Other Black leaders worried the appointment of a Black ambassador was a move by the Reagan administration to avoid substantive action in South Africa – around the world, the U.S. government joined countries in a continued debate over their roles in ending apartheid.
Perkins remained in South Africa until 1989, as cracks started to develop in the apartheid ruling system. He described that he took “carefully chosen shots” in order to create change within the country, including his attendance at the Delmas Treason Trial, an important political trial that determined the fates of six Black men who violated the law by pushing for new structures of government.
“What I saw in South Africa was kind of like where I’d been,” Perkins said in 2007. “I had some idea about it, though I’d never come across a situation where religion, politics and sociology were all boiled into one pot, a sociology bent on affirming the daily superiority of one people on the backs of 32 million Black people.”

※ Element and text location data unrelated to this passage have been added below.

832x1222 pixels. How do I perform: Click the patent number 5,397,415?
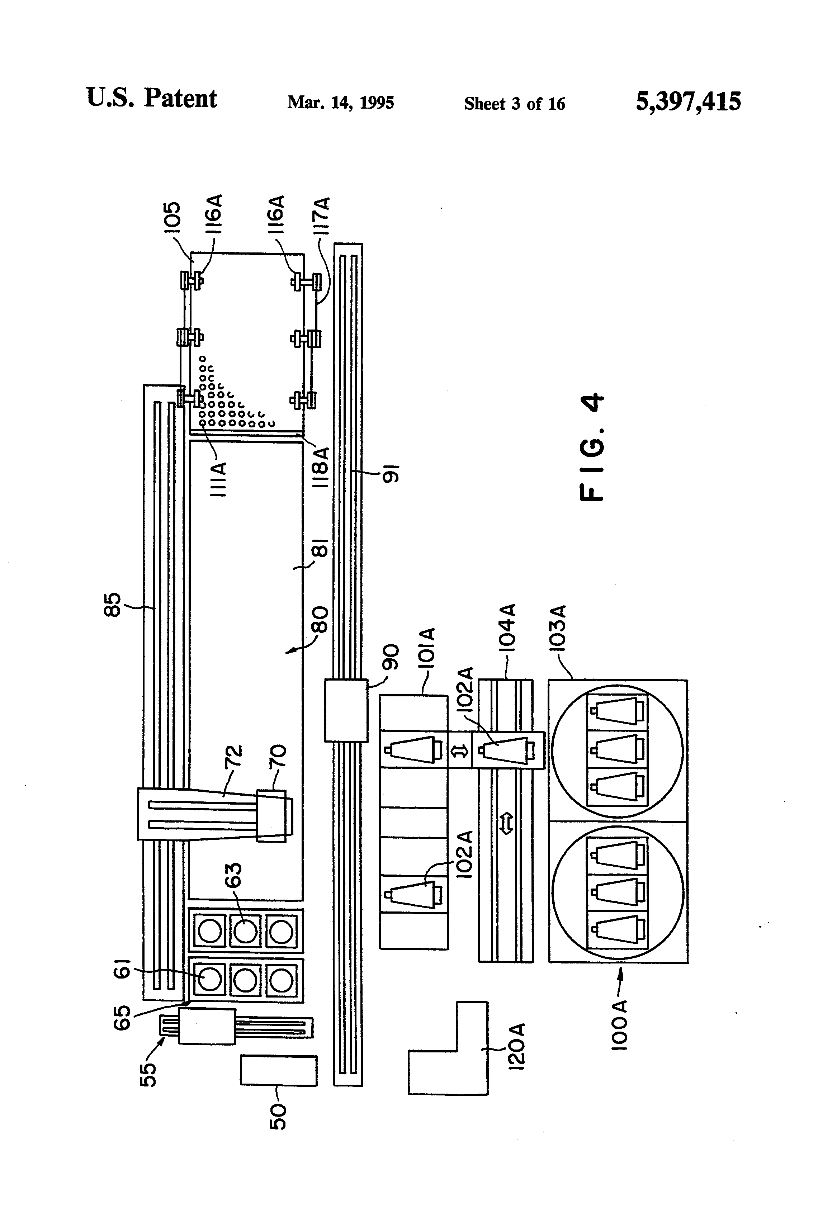688,101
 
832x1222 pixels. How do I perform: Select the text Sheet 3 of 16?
514,104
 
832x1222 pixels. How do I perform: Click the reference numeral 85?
113,604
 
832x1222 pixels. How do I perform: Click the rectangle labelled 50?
279,1070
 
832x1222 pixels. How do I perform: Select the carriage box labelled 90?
345,710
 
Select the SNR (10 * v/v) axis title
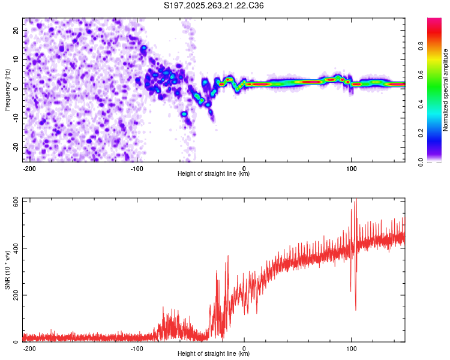pyautogui.click(x=7, y=270)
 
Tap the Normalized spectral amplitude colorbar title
pyautogui.click(x=445, y=90)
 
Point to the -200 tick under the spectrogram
pyautogui.click(x=29, y=167)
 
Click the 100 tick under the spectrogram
pyautogui.click(x=352, y=167)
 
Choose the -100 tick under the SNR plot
pyautogui.click(x=137, y=347)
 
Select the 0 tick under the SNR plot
pyautogui.click(x=244, y=347)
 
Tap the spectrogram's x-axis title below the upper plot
pyautogui.click(x=214, y=174)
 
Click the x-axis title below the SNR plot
pyautogui.click(x=214, y=354)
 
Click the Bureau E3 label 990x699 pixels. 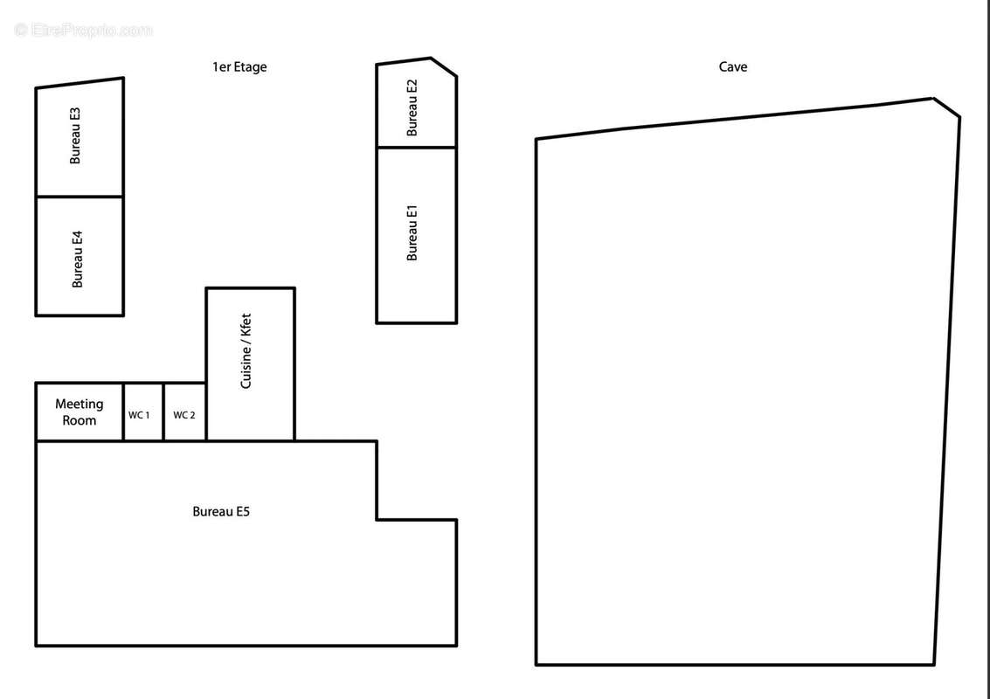click(x=75, y=135)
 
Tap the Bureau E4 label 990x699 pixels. click(x=78, y=259)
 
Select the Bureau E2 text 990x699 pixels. click(x=412, y=107)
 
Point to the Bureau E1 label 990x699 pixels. click(x=412, y=232)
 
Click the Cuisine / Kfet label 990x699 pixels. click(x=246, y=351)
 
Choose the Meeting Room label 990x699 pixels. click(x=80, y=412)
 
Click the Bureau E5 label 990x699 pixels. click(x=221, y=511)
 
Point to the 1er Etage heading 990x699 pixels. click(x=239, y=66)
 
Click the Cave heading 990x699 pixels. click(x=732, y=66)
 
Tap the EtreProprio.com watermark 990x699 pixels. click(x=84, y=30)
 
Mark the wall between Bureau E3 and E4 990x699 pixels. click(x=80, y=197)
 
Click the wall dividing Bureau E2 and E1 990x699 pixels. click(x=416, y=147)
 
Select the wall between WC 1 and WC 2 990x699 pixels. click(x=163, y=412)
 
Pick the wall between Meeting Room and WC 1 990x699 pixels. click(x=123, y=412)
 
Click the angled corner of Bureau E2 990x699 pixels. click(x=444, y=66)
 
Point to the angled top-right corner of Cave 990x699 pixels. click(x=947, y=107)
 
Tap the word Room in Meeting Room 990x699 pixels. click(x=80, y=420)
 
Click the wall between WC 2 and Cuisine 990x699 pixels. click(x=206, y=412)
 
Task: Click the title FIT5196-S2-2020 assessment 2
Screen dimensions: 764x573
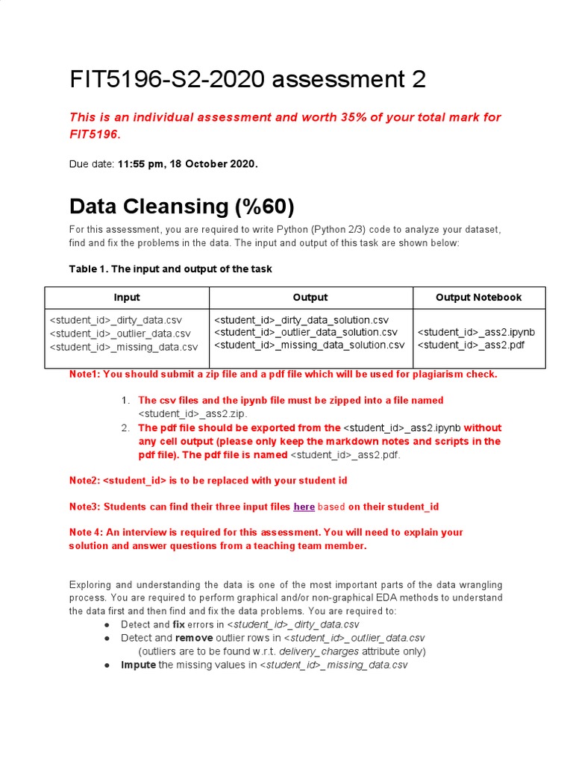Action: [247, 79]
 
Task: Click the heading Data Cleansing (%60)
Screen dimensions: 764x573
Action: [181, 206]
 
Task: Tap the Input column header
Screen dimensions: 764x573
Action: [127, 297]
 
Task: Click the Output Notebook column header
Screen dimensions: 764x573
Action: [478, 297]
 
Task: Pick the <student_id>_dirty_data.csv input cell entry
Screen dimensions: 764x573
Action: [116, 319]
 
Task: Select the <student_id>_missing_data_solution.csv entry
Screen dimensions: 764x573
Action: [310, 345]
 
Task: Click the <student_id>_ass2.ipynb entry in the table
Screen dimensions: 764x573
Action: [476, 332]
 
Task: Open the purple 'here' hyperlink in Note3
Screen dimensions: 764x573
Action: [304, 507]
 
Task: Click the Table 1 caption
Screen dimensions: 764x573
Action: [170, 269]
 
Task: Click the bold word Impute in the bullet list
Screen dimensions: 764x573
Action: [138, 665]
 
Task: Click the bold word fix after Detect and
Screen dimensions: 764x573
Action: [179, 624]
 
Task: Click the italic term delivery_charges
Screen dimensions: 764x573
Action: [313, 651]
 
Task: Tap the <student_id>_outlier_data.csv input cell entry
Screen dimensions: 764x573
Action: [120, 333]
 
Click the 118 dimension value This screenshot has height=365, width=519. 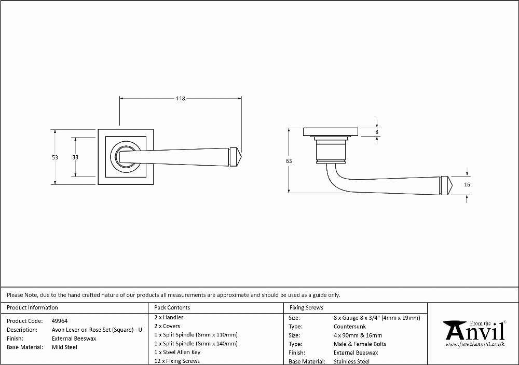click(x=181, y=98)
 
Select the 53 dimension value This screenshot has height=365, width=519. click(x=55, y=157)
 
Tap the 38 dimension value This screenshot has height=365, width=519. click(x=75, y=157)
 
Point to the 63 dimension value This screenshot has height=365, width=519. click(x=289, y=161)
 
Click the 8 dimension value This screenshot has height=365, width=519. click(x=377, y=132)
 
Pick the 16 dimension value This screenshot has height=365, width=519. click(x=467, y=184)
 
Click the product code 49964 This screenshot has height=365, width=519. click(x=60, y=321)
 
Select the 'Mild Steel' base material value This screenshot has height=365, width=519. click(x=64, y=347)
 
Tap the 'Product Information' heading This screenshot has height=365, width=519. click(x=32, y=308)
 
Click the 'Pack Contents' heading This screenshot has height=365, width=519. click(x=172, y=308)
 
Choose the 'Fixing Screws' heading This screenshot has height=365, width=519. click(x=306, y=308)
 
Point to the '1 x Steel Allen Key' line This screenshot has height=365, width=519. click(x=177, y=353)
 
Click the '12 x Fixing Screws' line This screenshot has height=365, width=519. click(x=177, y=361)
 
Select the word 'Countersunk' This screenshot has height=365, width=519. click(x=350, y=327)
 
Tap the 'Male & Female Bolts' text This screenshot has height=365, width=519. click(x=360, y=344)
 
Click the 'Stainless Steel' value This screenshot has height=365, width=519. click(x=351, y=361)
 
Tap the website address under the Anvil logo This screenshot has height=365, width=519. click(x=475, y=344)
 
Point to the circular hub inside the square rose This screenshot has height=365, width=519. click(x=126, y=157)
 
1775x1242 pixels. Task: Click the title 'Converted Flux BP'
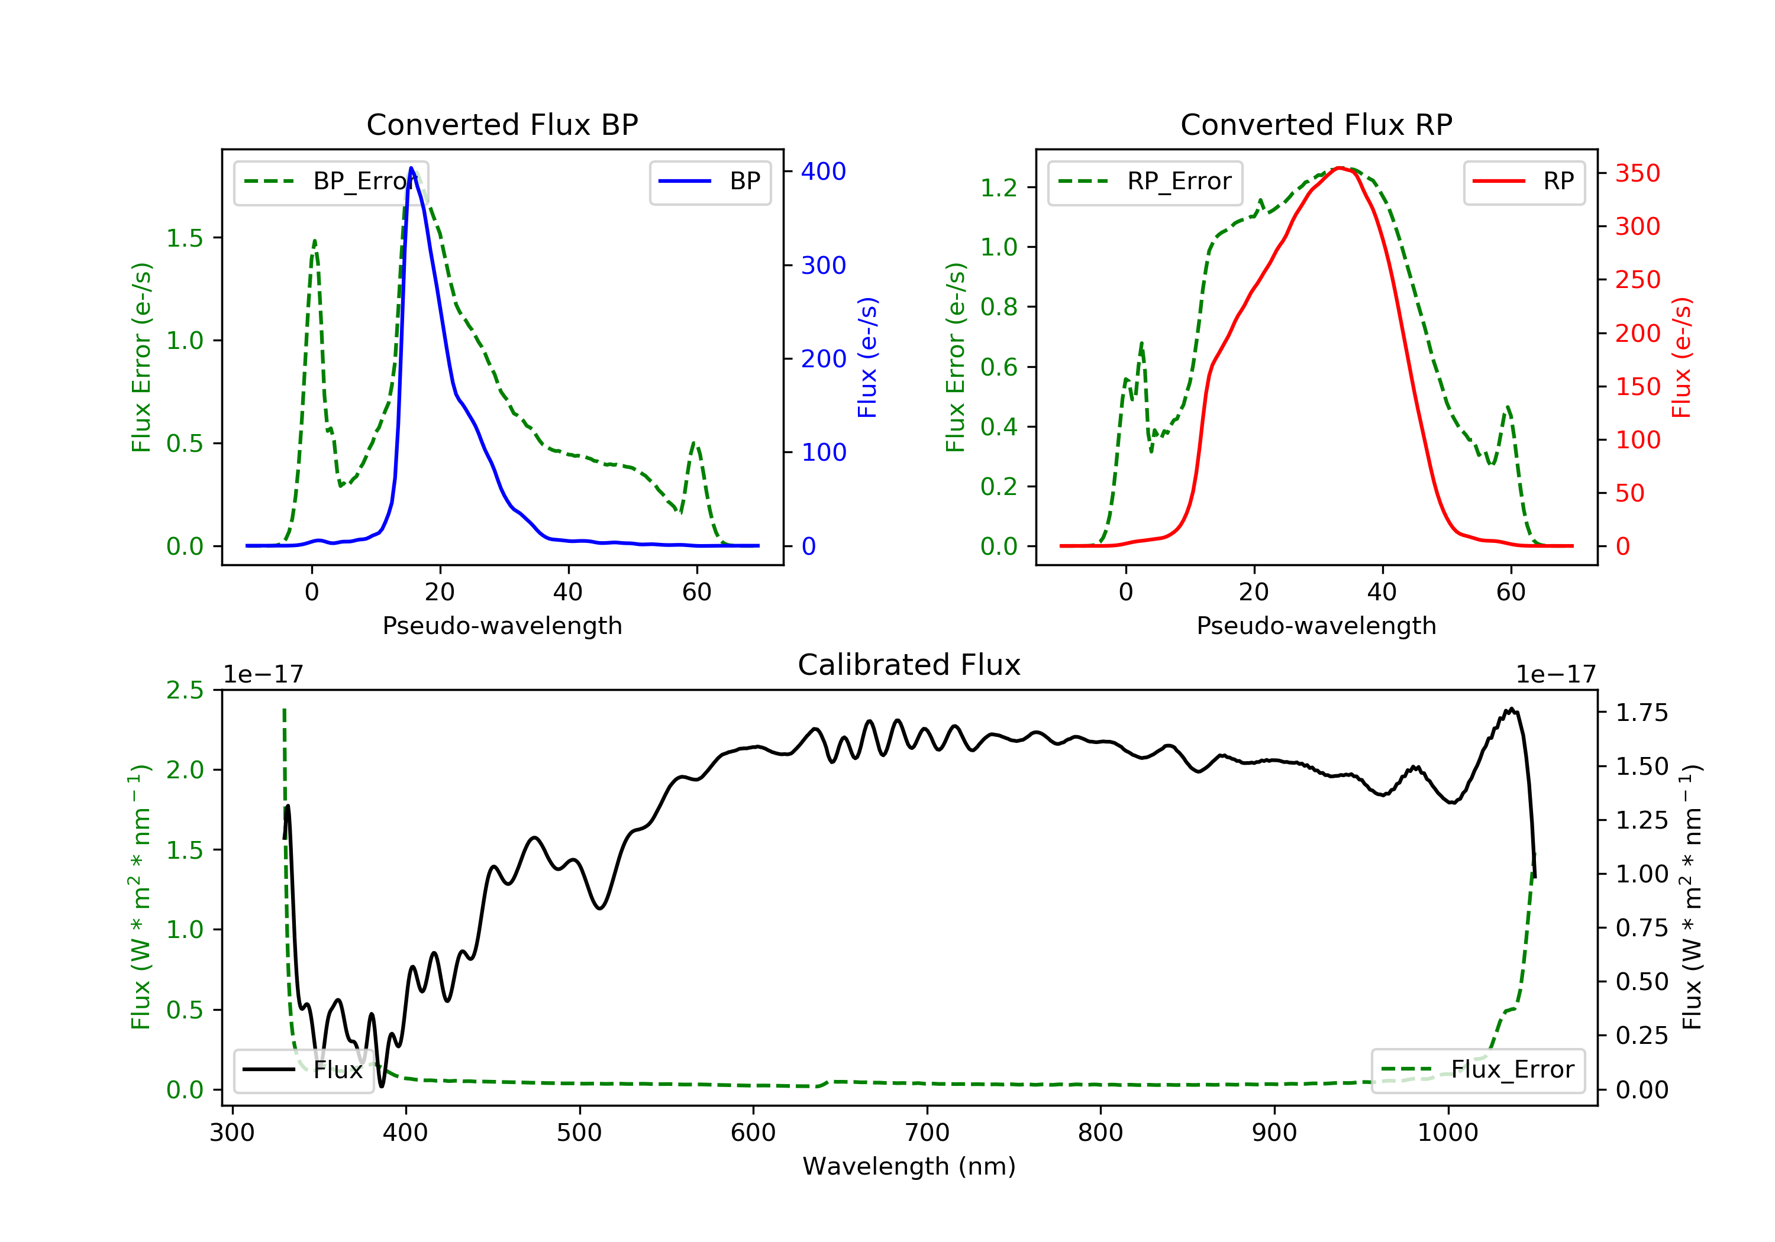coord(502,124)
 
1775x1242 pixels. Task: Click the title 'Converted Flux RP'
coord(1316,124)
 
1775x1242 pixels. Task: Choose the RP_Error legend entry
coord(1145,182)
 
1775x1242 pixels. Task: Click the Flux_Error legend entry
coord(1477,1070)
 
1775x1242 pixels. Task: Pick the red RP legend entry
coord(1524,182)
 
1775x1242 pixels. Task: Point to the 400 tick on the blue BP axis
coord(822,172)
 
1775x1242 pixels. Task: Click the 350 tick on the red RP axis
coord(1637,173)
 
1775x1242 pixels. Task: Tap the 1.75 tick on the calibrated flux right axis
coord(1641,713)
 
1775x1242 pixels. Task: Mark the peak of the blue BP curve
coord(411,168)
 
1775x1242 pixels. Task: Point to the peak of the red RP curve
coord(1340,168)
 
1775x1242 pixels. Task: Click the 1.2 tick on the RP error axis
coord(998,188)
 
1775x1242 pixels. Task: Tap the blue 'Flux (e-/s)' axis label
coord(867,358)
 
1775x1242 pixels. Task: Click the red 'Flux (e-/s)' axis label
coord(1682,358)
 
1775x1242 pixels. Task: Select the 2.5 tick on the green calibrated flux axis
coord(185,690)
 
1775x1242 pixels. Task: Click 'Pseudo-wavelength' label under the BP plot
coord(502,626)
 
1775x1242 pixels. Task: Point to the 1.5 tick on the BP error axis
coord(185,238)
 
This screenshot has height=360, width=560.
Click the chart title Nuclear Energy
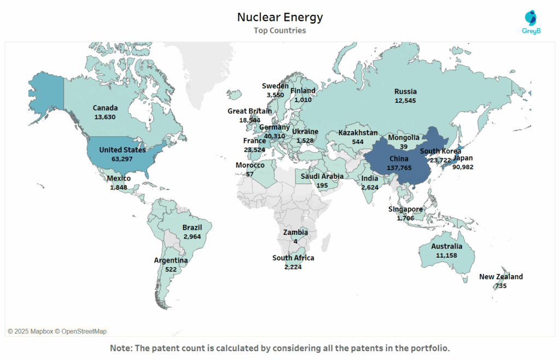tap(279, 18)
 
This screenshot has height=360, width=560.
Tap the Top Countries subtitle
tap(279, 31)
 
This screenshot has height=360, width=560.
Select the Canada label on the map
tap(105, 108)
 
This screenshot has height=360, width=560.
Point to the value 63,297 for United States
tap(122, 159)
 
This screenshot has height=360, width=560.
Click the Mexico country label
tap(119, 178)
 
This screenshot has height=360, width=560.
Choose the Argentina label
tap(171, 260)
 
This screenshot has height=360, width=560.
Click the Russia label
tap(405, 91)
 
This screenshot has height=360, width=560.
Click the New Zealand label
tap(501, 277)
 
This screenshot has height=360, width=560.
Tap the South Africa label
tap(293, 258)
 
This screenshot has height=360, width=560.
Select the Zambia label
tap(295, 233)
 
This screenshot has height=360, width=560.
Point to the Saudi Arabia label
tap(322, 176)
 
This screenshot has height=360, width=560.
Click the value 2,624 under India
tap(370, 187)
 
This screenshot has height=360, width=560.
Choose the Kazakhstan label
tap(358, 133)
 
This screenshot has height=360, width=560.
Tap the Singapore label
tap(405, 210)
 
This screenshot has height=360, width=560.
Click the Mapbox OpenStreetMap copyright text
tap(57, 331)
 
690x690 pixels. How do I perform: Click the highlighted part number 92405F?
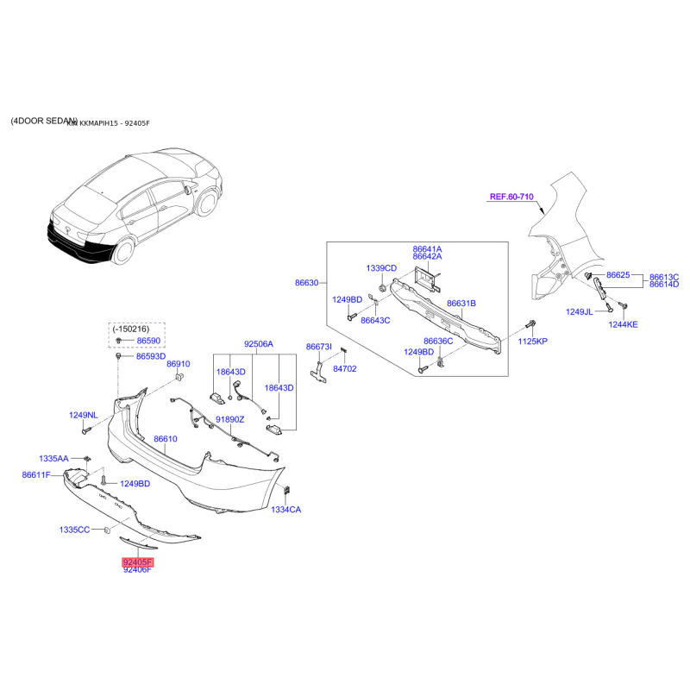[x=137, y=561]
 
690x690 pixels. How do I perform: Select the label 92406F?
[x=137, y=570]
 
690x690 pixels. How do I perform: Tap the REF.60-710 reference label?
[x=512, y=197]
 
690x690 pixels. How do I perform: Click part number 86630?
[x=306, y=282]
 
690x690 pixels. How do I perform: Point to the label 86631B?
[x=461, y=303]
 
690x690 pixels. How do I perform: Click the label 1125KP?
[x=532, y=342]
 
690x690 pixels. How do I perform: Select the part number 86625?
[x=618, y=274]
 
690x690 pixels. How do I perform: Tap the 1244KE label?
[x=623, y=325]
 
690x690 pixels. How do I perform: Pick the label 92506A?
[x=258, y=344]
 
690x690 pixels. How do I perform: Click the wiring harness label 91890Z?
[x=230, y=419]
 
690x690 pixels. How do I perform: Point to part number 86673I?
[x=318, y=346]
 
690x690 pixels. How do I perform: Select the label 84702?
[x=344, y=368]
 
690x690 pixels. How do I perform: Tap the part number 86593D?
[x=151, y=356]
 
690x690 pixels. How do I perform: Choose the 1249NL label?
[x=85, y=416]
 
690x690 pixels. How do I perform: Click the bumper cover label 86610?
[x=166, y=439]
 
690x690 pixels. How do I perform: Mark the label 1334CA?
[x=286, y=510]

Black leaders grew to appreciate Perkins as he continued showing up as a U.S. leader and a Black man supporting anti-apartheid actions, including attending a church service where he sang along to the outlawed Black national anthem. His leadership also helped hasten the independence process for neighboring Namibia and the removal of South African troops there. In the years after he left, Nelson Mandela was released from prison and elected the nation’s first Black president, bringing an end to apartheid.
Perkins went on to occupy high roles within the State Department, serving as a U.S. ambassador to Liberia and Australia and later director of the Foreign Service, where he recruited more women, people of color and people from rural areas like Appalachia as well as Avraham Rabby, the first blind person in the diplomatic corps.
Perkins also worked as a U.S. ambassador to the United Nations and a U.S. representative to the United Nations Security Council before he retired from the Foreign Service in 1996. Over the next 12 years, he worked at the University of Oklahoma, directing the International Programs Center and teaching geopolitics courses.
Perkins left a remarkable legacy. He will be remembered for his many accomplishments in the Foreign Service and his work to make the organization more welcoming of a diverse group of candidates.